━━━━━ PROVIDED RECORDS ━━━━━

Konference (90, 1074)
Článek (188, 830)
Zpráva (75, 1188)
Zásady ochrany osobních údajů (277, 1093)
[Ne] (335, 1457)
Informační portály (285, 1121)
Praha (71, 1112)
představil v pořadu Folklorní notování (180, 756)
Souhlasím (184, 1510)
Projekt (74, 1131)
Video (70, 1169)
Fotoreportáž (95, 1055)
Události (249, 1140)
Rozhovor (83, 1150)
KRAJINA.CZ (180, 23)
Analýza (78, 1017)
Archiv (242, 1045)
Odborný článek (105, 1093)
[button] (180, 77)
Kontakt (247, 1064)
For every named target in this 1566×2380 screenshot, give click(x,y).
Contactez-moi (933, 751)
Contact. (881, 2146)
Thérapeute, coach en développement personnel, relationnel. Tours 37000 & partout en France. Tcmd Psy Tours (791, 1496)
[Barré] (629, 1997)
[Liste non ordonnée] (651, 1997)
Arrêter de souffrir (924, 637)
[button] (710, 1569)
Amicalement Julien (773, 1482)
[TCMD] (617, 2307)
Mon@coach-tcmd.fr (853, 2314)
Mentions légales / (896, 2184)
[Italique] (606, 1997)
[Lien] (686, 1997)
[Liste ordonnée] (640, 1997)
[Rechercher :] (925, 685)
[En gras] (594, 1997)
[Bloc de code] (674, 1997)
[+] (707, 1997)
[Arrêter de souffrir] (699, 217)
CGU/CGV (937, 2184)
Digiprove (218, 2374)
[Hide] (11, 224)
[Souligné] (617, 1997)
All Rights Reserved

━━━━━

• REQUIRED ACTION
From the line holding "Informační portály (285, 1121)" down to the final line above, quote every line exactly and only those lines.

• EXERCISE RESPONSE
Informační portály (285, 1121)
Praha (71, 1112)
představil v pořadu Folklorní notování (180, 756)
Souhlasím (184, 1510)
Projekt (74, 1131)
Video (70, 1169)
Fotoreportáž (95, 1055)
Události (249, 1140)
Rozhovor (83, 1150)
KRAJINA.CZ (180, 23)
Analýza (78, 1017)
Archiv (242, 1045)
Odborný článek (105, 1093)
[button] (180, 77)
Kontakt (247, 1064)
For every named target in this 1566×2380 screenshot, give click(x,y).
Contactez-moi (933, 751)
Contact. (881, 2146)
Thérapeute, coach en développement personnel, relationnel. Tours 37000 & partout en France. Tcmd Psy Tours (791, 1496)
[Barré] (629, 1997)
[Liste non ordonnée] (651, 1997)
Arrêter de souffrir (924, 637)
[button] (710, 1569)
Amicalement Julien (773, 1482)
[TCMD] (617, 2307)
Mon@coach-tcmd.fr (853, 2314)
Mentions légales / (896, 2184)
[Italique] (606, 1997)
[Lien] (686, 1997)
[Liste ordonnée] (640, 1997)
[Rechercher :] (925, 685)
[En gras] (594, 1997)
[Bloc de code] (674, 1997)
[+] (707, 1997)
[Arrêter de souffrir] (699, 217)
CGU/CGV (937, 2184)
Digiprove (218, 2374)
[Hide] (11, 224)
[Souligné] (617, 1997)
All Rights Reserved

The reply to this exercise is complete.